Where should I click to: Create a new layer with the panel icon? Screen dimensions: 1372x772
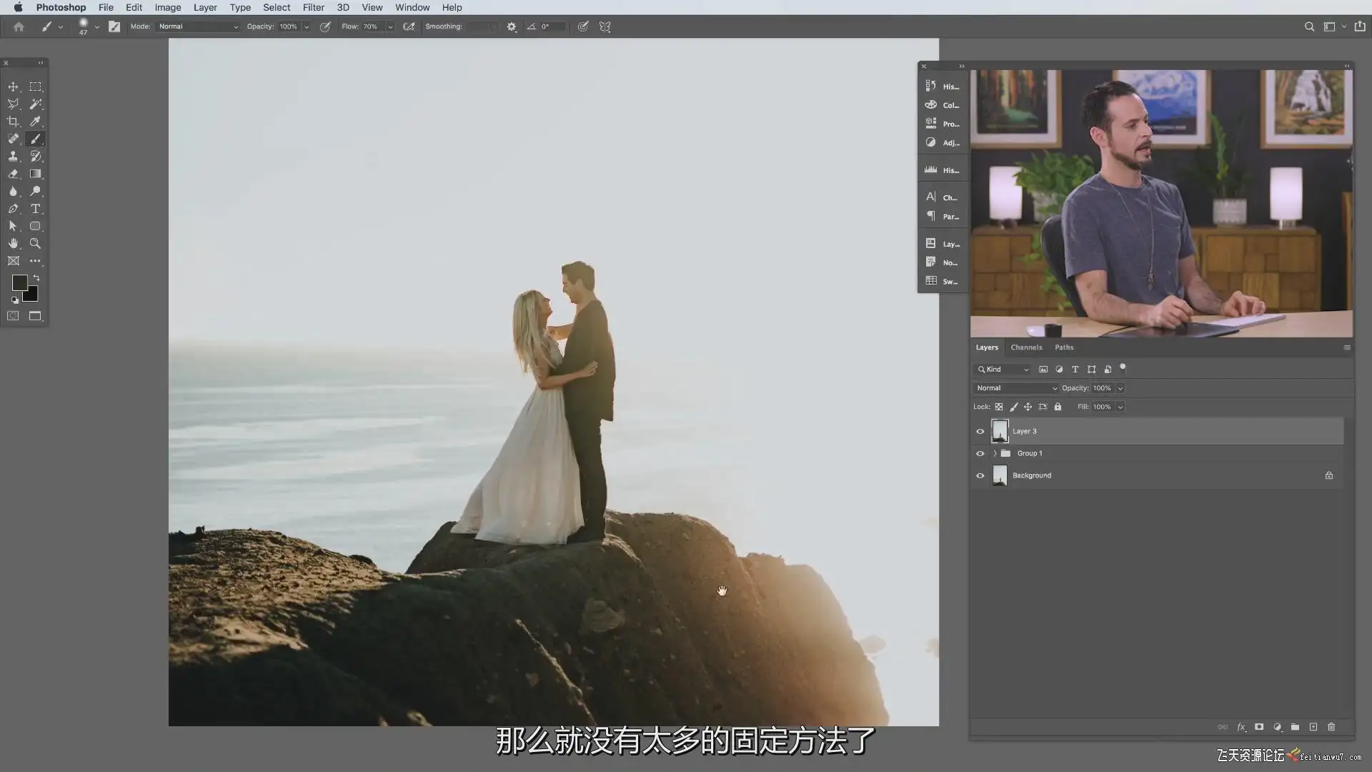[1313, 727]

———

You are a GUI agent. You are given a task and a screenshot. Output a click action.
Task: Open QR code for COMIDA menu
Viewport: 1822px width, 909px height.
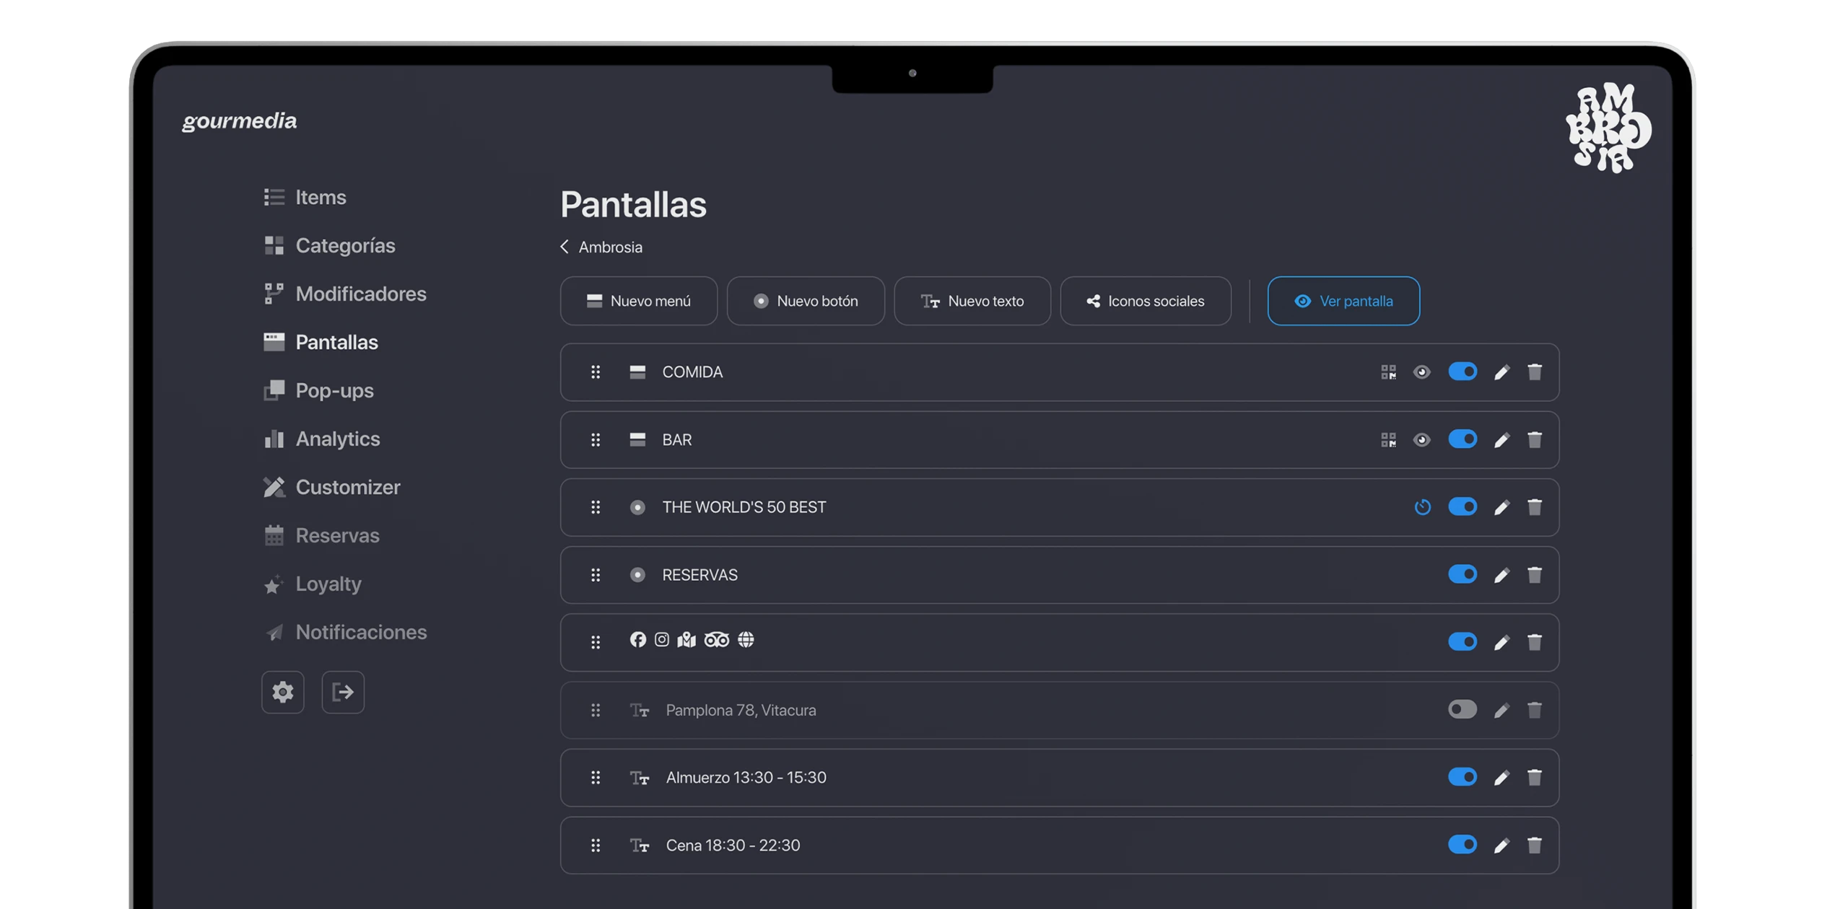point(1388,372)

———

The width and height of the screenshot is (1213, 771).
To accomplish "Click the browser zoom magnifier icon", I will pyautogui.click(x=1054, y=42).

———

**ASSIGNMENT:**
If a line in the data above holds the string "screenshot", report that line.

**RESULT FOR THIS EXERCISE:**
You are a GUI agent. You are given a task and a screenshot. Output a click action.
The width and height of the screenshot is (1213, 771).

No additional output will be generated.